I'm just the right age with all my faculties. most things in working order


----------



## NancyNGA (Nov 30, 2014)

Thanks for the video.

Never was a fan of Milton Friedman.  

David Brooks is just a kid there!   I knew there was a reason I liked him.
I try not to miss _Brooks & Shields, _PBS Newshour on Fridays.

In answer to your question, I'm just glad I don't have to start all over again 
in the current economic situation.


----------



## crochet lady (Nov 30, 2014)

Definitely glad to be the age I am. The thought of starting over doesn't appeal to me at all.


----------



## pchrise (Nov 30, 2014)

NancyNGA said:


> Thanks for the video.
> 
> Never was a fan of Milton Friedman.
> 
> ...



*Feel bad for anyone starting out it's getting really bad. I hear next year will be really bad tax wise,. Was it last month someone said how stupid everyone was for voting for the health care, I do not rememb  us having a choice or voting on it.* * Just brace yourself*


----------



## Ina (Nov 30, 2014)

I wouldn't want to go back to my younger years either. Our times were pretty hard, but I don't think today's issues are any easier, their just different.


----------



## pchrise (Nov 30, 2014)

Ina said:


> I wouldn't want to go back to my younger years either. Our times were pretty hard, but I don't think today's issues are any easier, their just different.
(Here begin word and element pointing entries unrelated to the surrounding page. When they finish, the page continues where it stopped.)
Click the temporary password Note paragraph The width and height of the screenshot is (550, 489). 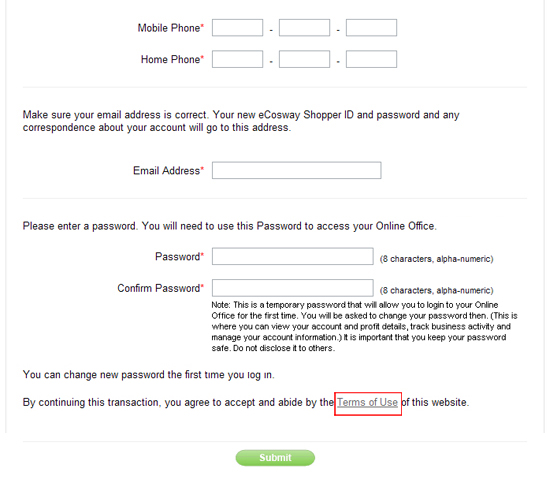tap(364, 327)
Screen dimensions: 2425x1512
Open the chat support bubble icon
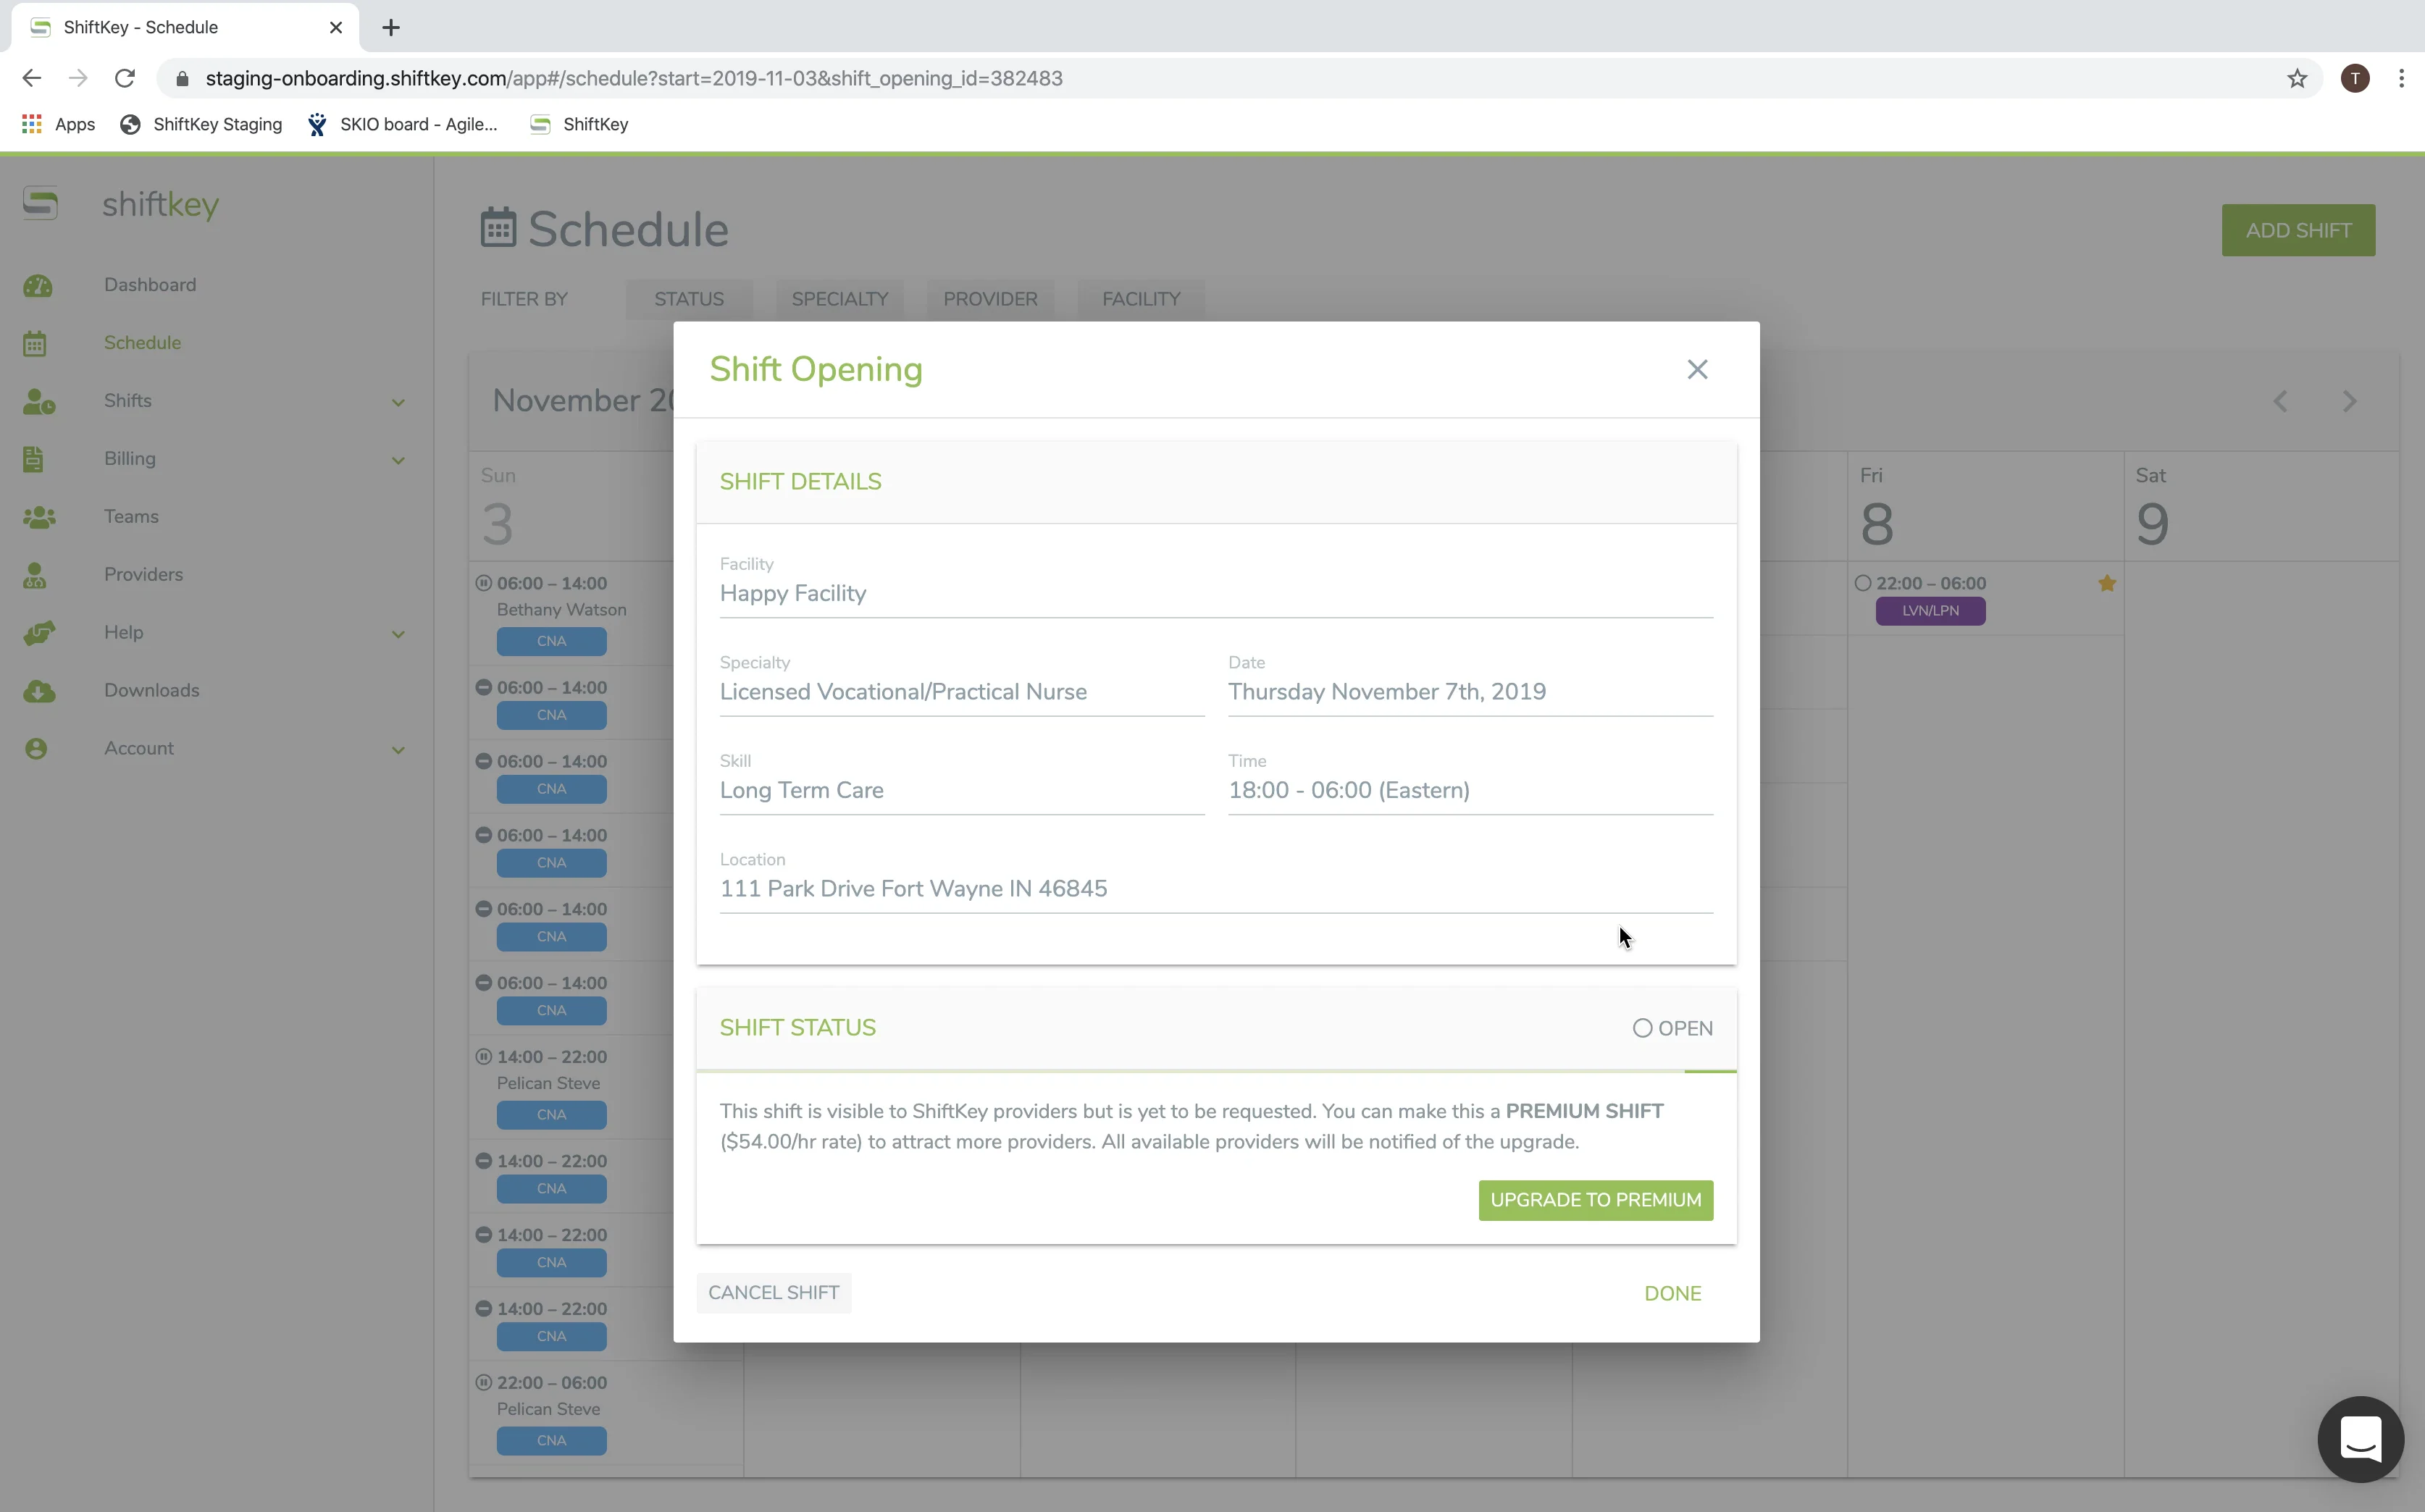click(2360, 1439)
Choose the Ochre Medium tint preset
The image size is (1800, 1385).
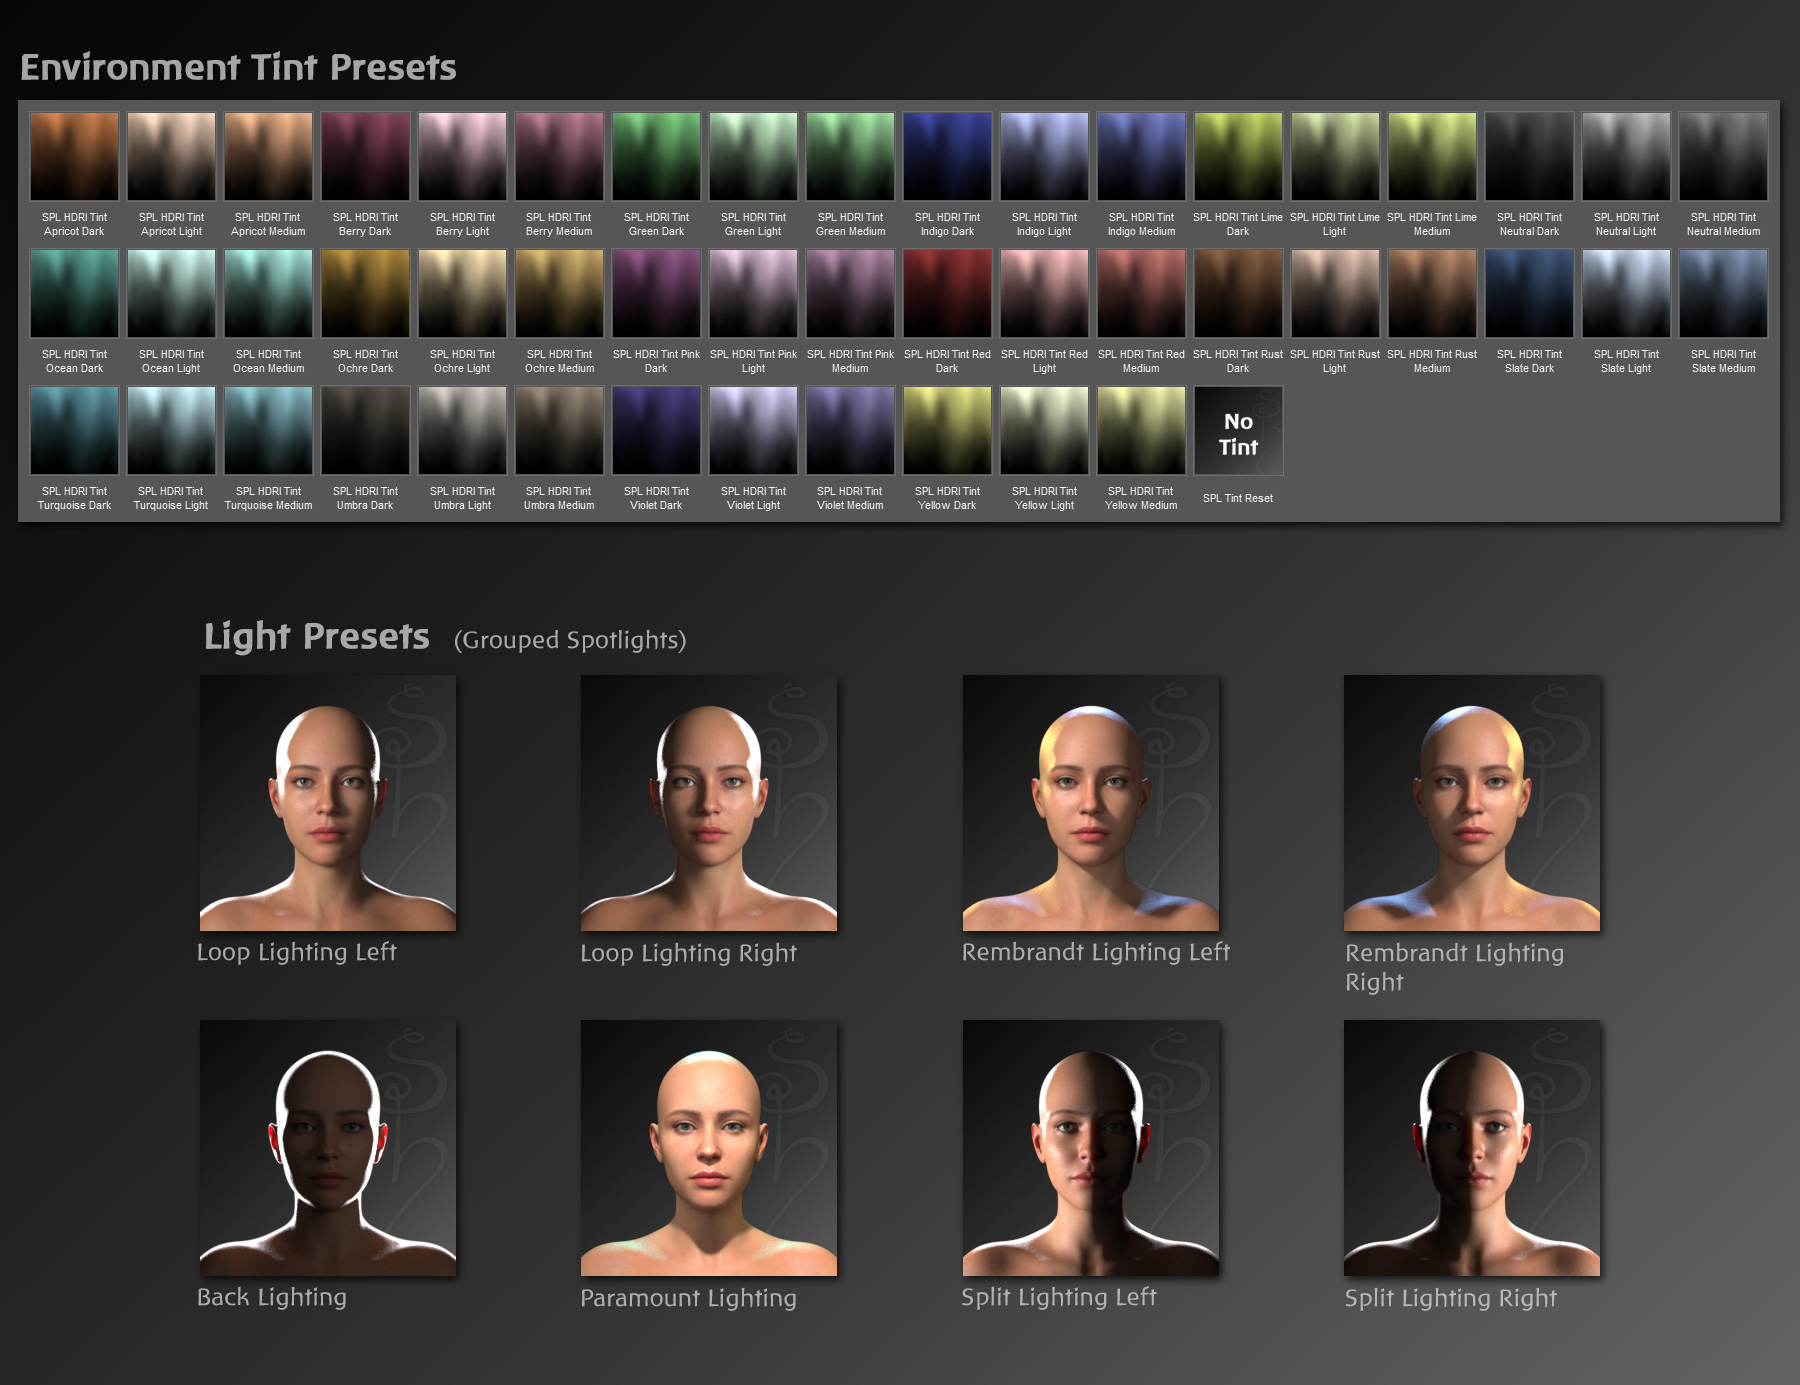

 *I know a few 20 and  30 cant pay for housing just the basics*. *It is a problem when those in power make way more than the ones they represent*. * A few around here tried to up their salaries.  ps Ina one week and a day to go
*


----------



## Ina (Nov 30, 2014)

*Pchrise, I'm counting for you too.  We lost our cable TV and our online functions last Thursday.  We ended up borrowing movies from three neighbors just to fill up time.  Comcast tried to tell us that two cable boxes and our WiFi went out at the same time.
**It was their lines, not our equipment.*
:duh: :tapfoot:


----------



## pchrise (Nov 30, 2014)

Ina said:


> *Pchrise, I'm counting for you too.  We lost our cable TV and our online functions last Thursday.  We ended up borrowing movies from three neighbors just to fill up time.  Comcast tried to tell us that two cable boxes and our WiFi went out at the same time.
> **It was their lines, not our equipment.*
> :duh: :tapfoot:


 *I'm down to  just Internet  if you have a digital antenna you can  have a back up to Comcast  Try net zero  Check this out http://www.netzero.net/start/showDevice.do?wls_did=nz-wls-sp-device-mifi-01 **I have one with my phone carrier and use it when I go out.*


----------



## Ina (Nov 30, 2014)

*I downloaded Xfinity, Netflix, and Amazon TV Go onto my iPad as soon as we got the WiFi back online.  Generally we might loose the TV cable function at times, but this was the first time everything has gone off. *


----------



## Ameriscot (Nov 30, 2014)

Very happy I'm the age I am now. Wouldn't want to be growing up now. Glad I grew up in the 50s and 60s.


----------



## oldman (Dec 1, 2014)

*Am I glad or happy to be the age I am now?* NO. I would rather be in my early 50's and doing what I loved best--flying. There's not a day that doesn't go by that I wish I was back in the cockpit.


----------



## Knightofalbion (Dec 1, 2014)

I'm content with where I am. Though it certainly hasn't been a pleasant journey, I'm profoundly grateful for every experience, *​especially* the painful, sorrowful ones. For from it all I learnt compassion, empathy and understanding.


----------



## Knightofalbion (Dec 1, 2014)

oldman said:


> *Am I glad or happy to be the age I am now?* NO. I would rather be in my early 50's and doing what I loved best--flying. There's not a day that doesn't go by that I wish I was back in the cockpit.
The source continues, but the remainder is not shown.